TASK
Extract every line of the listing below and reproduce each one verbatim, keeping the original order.

------------------------------------------------

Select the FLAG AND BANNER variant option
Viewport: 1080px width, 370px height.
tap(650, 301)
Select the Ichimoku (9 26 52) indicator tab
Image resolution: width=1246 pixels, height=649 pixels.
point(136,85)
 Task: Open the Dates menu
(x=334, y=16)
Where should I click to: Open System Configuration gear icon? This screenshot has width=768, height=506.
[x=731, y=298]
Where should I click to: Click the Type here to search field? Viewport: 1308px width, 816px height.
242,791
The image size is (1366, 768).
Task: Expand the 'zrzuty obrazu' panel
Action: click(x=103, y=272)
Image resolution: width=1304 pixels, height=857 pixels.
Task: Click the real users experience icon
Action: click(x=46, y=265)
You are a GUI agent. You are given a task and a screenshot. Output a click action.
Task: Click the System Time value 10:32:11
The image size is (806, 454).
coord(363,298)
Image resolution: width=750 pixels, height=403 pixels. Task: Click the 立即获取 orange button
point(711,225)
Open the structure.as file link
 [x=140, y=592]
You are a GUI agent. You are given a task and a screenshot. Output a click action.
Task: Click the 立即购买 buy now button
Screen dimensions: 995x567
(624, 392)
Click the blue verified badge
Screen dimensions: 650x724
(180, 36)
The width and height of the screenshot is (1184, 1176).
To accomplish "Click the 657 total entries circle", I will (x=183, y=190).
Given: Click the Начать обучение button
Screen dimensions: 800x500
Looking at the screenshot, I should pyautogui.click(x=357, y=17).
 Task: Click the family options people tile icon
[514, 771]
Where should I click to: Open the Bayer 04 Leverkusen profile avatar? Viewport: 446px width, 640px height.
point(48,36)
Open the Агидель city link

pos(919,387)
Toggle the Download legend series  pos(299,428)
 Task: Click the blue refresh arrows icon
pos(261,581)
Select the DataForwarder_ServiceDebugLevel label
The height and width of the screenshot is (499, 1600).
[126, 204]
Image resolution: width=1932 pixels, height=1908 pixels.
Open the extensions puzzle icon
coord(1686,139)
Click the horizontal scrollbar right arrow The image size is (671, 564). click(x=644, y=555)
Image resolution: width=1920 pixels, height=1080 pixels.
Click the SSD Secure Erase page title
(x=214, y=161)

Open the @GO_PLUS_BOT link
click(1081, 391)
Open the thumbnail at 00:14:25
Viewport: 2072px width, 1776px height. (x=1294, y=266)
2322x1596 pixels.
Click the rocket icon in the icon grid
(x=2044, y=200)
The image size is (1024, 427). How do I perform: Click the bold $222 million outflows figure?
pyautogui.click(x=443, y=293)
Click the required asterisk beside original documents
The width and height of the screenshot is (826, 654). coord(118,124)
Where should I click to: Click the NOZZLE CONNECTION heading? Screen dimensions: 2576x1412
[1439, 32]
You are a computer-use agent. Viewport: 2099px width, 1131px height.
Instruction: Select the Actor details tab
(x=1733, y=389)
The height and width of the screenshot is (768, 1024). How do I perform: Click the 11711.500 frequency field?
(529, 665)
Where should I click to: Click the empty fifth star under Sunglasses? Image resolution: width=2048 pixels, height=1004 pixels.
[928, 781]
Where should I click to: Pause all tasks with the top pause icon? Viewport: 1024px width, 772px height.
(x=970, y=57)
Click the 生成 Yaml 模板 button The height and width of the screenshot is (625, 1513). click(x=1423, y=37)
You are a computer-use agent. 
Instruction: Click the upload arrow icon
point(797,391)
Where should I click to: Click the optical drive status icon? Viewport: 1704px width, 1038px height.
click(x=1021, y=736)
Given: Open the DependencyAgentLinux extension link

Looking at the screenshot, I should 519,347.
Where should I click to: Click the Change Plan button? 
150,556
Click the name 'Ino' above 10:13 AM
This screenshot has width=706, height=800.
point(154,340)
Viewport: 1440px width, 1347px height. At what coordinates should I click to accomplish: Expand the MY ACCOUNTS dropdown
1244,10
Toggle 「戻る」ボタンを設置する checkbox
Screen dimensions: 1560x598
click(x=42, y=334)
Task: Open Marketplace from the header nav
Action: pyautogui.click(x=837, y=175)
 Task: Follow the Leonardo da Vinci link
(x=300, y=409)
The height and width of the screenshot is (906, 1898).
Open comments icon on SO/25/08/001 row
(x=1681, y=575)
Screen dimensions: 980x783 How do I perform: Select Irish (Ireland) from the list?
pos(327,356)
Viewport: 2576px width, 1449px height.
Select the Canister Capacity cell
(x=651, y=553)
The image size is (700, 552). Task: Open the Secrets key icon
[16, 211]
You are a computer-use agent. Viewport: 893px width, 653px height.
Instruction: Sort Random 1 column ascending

------------------------------------------------

FINISHED TASK
Select the FLAG AND BANNER variant option
Viewport: 1080px width, 370px height.
tap(650, 301)
Select the Ichimoku (9 26 52) indicator tab
Image resolution: width=1246 pixels, height=649 pixels.
point(136,85)
 Task: Open the Dates menu
(x=334, y=16)
Where should I click to: Open System Configuration gear icon? This screenshot has width=768, height=506.
[x=731, y=298]
Where should I click to: Click the Type here to search field? Viewport: 1308px width, 816px height.
242,791
The image size is (1366, 768).
Task: Expand the 'zrzuty obrazu' panel
Action: click(x=103, y=272)
Image resolution: width=1304 pixels, height=857 pixels.
Task: Click the real users experience icon
Action: click(x=46, y=265)
You are a GUI agent. You are given a task and a screenshot. Output a click action.
Task: Click the System Time value 10:32:11
The image size is (806, 454).
coord(363,298)
Image resolution: width=750 pixels, height=403 pixels. Task: Click the 立即获取 orange button
point(711,225)
Open the structure.as file link
 [x=140, y=592]
You are a GUI agent. You are given a task and a screenshot. Output a click action.
Task: Click the 立即购买 buy now button
Screen dimensions: 995x567
(624, 392)
Click the blue verified badge
Screen dimensions: 650x724
(180, 36)
The width and height of the screenshot is (1184, 1176).
To accomplish "Click the 657 total entries circle", I will (x=183, y=190).
Given: Click the Начать обучение button
Screen dimensions: 800x500
Looking at the screenshot, I should pyautogui.click(x=357, y=17).
 Task: Click the family options people tile icon
[514, 771]
Where should I click to: Open the Bayer 04 Leverkusen profile avatar? Viewport: 446px width, 640px height.
point(48,36)
Open the Агидель city link

pos(919,387)
Toggle the Download legend series  pos(299,428)
 Task: Click the blue refresh arrows icon
pos(261,581)
Select the DataForwarder_ServiceDebugLevel label
The height and width of the screenshot is (499, 1600).
[126, 204]
Image resolution: width=1932 pixels, height=1908 pixels.
Open the extensions puzzle icon
coord(1686,139)
Click the horizontal scrollbar right arrow The image size is (671, 564). click(x=644, y=555)
Image resolution: width=1920 pixels, height=1080 pixels.
Click the SSD Secure Erase page title
(x=214, y=161)

Open the @GO_PLUS_BOT link
click(1081, 391)
Open the thumbnail at 00:14:25
Viewport: 2072px width, 1776px height. (x=1294, y=266)
2322x1596 pixels.
Click the rocket icon in the icon grid
(x=2044, y=200)
The image size is (1024, 427). How do I perform: Click the bold $222 million outflows figure?
pyautogui.click(x=443, y=293)
Click the required asterisk beside original documents
The width and height of the screenshot is (826, 654). coord(118,124)
Where should I click to: Click the NOZZLE CONNECTION heading? Screen dimensions: 2576x1412
[1439, 32]
You are a computer-use agent. Viewport: 2099px width, 1131px height.
Instruction: Select the Actor details tab
(x=1733, y=389)
The height and width of the screenshot is (768, 1024). How do I perform: Click the 11711.500 frequency field?
(529, 665)
Where should I click to: Click the empty fifth star under Sunglasses? Image resolution: width=2048 pixels, height=1004 pixels.
[928, 781]
Where should I click to: Pause all tasks with the top pause icon? Viewport: 1024px width, 772px height.
(x=970, y=57)
Click the 生成 Yaml 模板 button The height and width of the screenshot is (625, 1513). click(x=1423, y=37)
You are a computer-use agent. 
Instruction: Click the upload arrow icon
point(797,391)
Where should I click to: Click the optical drive status icon? Viewport: 1704px width, 1038px height.
click(x=1021, y=736)
Given: Open the DependencyAgentLinux extension link

Looking at the screenshot, I should 519,347.
Where should I click to: Click the Change Plan button? 
150,556
Click the name 'Ino' above 10:13 AM
This screenshot has width=706, height=800.
point(154,340)
Viewport: 1440px width, 1347px height. At what coordinates should I click to accomplish: Expand the MY ACCOUNTS dropdown
1244,10
Toggle 「戻る」ボタンを設置する checkbox
Screen dimensions: 1560x598
click(x=42, y=334)
Task: Open Marketplace from the header nav
Action: pyautogui.click(x=837, y=175)
 Task: Follow the Leonardo da Vinci link
(x=300, y=409)
The height and width of the screenshot is (906, 1898).
Open comments icon on SO/25/08/001 row
(x=1681, y=575)
Screen dimensions: 980x783 How do I perform: Select Irish (Ireland) from the list?
pos(327,356)
Viewport: 2576px width, 1449px height.
Select the Canister Capacity cell
(x=651, y=553)
The image size is (700, 552). Task: Open the Secrets key icon
[16, 211]
You are a computer-use agent. Viewport: 893px width, 653px height.
Instruction: Sort Random 1 column ascending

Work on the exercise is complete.